For 6.6 million Victorians the cycle of lockdowns begins again. Schools closed, business shut, and the life of communities asphyxiated.
And as Victorians know by now, after a total of more than five months of lockdown, with the lockdowns come the evasions, the half-truths, and the obfuscations delivered by the Andrews government, that the Melbourne media then repeats uncritically.
Last year Victorians were told the lockdowns were required to “flatten the curve” and ensure hospitals were not overwhelmed by COVID-19 cases.
As of Wednesday this week, the federal Department of Health reported there were 21 cases in Australian hospitals. There were 13 hospitalisations in Queensland, three each in NSW and the Northern Territory, and two in Victoria.

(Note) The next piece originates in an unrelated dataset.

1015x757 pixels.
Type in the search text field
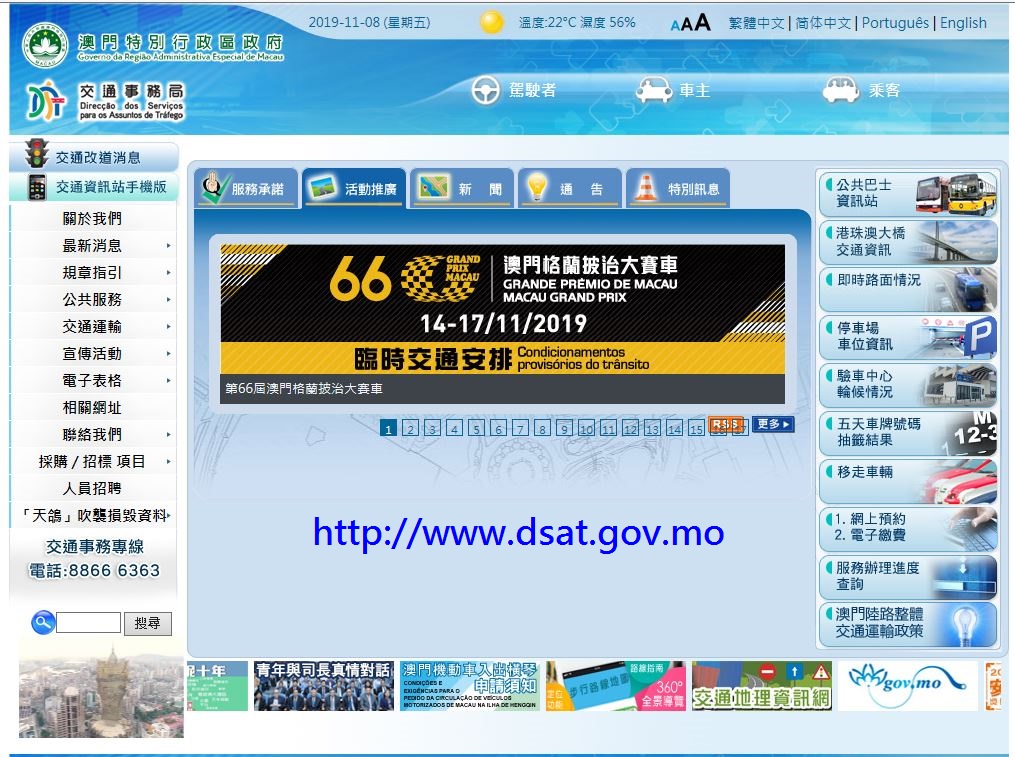click(88, 623)
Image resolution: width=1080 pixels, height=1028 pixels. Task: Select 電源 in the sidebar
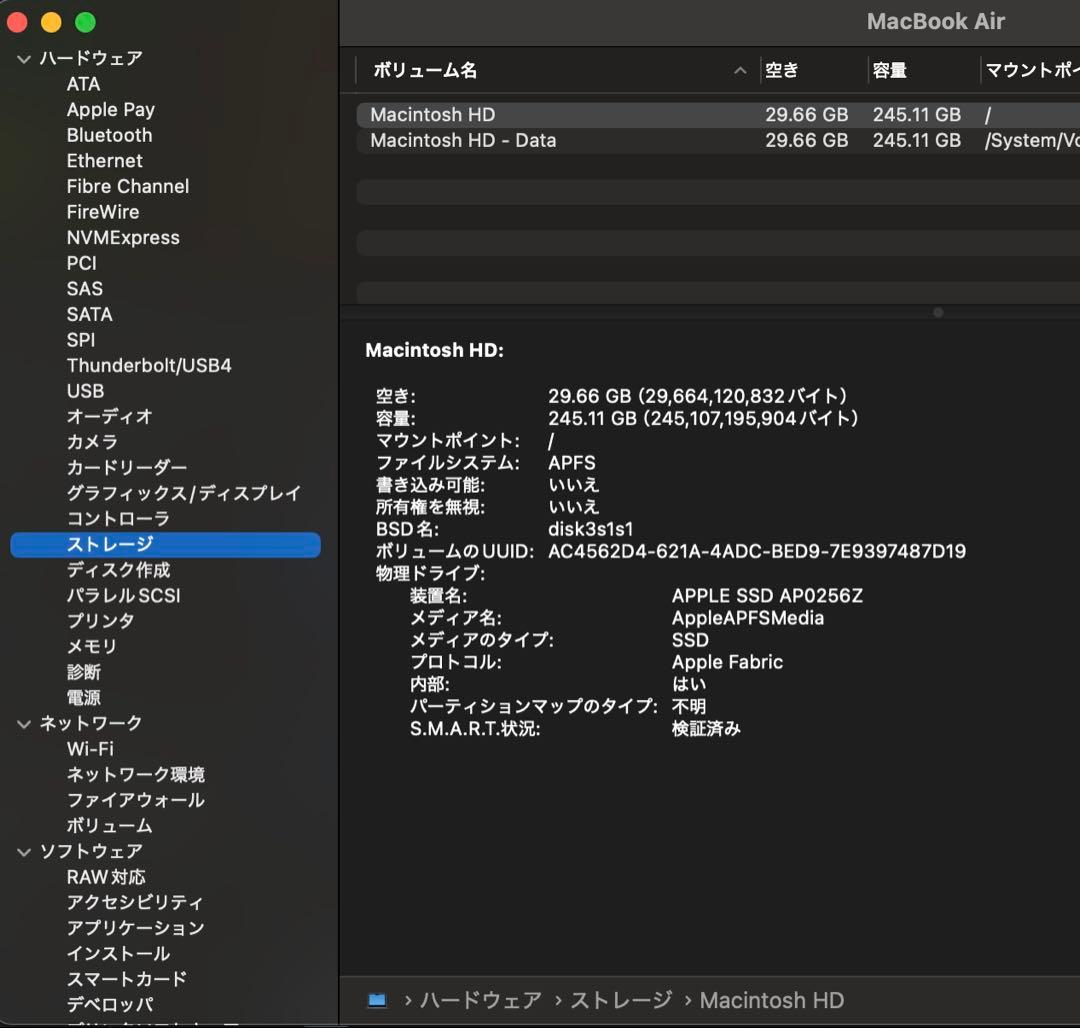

No one talks any more about “flattening the curve”.
Which begs the question of what is the purpose of the Victorian government’s strategy for managing COVID-19? For that matter the same question could be asked of the federal government.
Presumably both are pursuing a strategy of total “elimination” of COVID-19, although neither Daniel Andrews nor Scott Morrison has admitted as much. As yet no political leader in Australia has been pressed to answer the question of what precisely is the objective of their COVID-19 strategy.
This week Victorians were told the state’s current lockdown (its fourth) was necessary because, according to Victoria’s Chief Health Officer Brett Sutton, an “absolute beast” of a strain of the virus was circulating in Melbourne.
In fact, there’s no evidence this new strain is spreading faster or in a different way from previous strains, and the claim that it could be caught by “fleeting contact” was based on a “false positive” test result.
There’s no justification for Victoria’s latest lockdown, and based on previous experience, if a similar outbreak had occurred in Sydney, Premier Gladys Berejiklian would not have closed NSW.
The Prime Minister, after spending more than a year taking as little interest as possible in what’s happening in Victoria, now has to be careful.
He wasn’t roused in July last year when 3000 residents in public housing towers in Melbourne were confined in their apartments for five days with, as a report from the Victorian Ombudsman identified, no notice or warning.
As one resident said, “They treated us like animals. Pretty much you have been put in a cell in your own home.”
Nor was the PM apparently bothered when in September, just outside of Melbourne, a pregnant mother was handcuffed and arrested by police in her living room after a Facebook post supporting a public protest against the Andrews government.
Those things were only about the civil rights of Victorians. However, a threat to the Coalition’s re-election chances might finally get Morrison to pay attention to what the Victorian government is doing.
The suggestion by Victorian ministers and the Melbourne media that the state’s latest lockdown is somehow the fault of the federal government is ludicrous. Yet it’s a narrative beginning to get traction.
Even if the federal government was operating a quarantine camp in the middle of the desert, as opposed to how the Victorian government did it by housing people in hotels in the middle of the central business district, there’s still no guarantee the virus wouldn’t escape.
And if any government in Australia is responsible for encouraging so-called “vaccine hesitancy”, it is the Andrews government.
For more than a year Victorians have been told day in and day out to be terrified of any risk whatsoever to their health.
Victorians have been told that no measure to secure their safety is too draconian, which is why, for example, Melburnians are required to wear masks outside even if they are going for a walk alone.
In an environment such as this, no one should be surprised if some people, for reasons real or imagined, are cautious about taking the vaccine.
A few days ago, Sir John Bell, a professor of medicine at Oxford University, made clear what’s beginning to dawn on Australians. COVID-19 “is here to stay, probably forever” and governments should focus on managing “hospitalisations, serious disease and deaths”.
“If we scamper down a rabbit hole every time we see a new variant, we’re going to spend a long time huddled away.”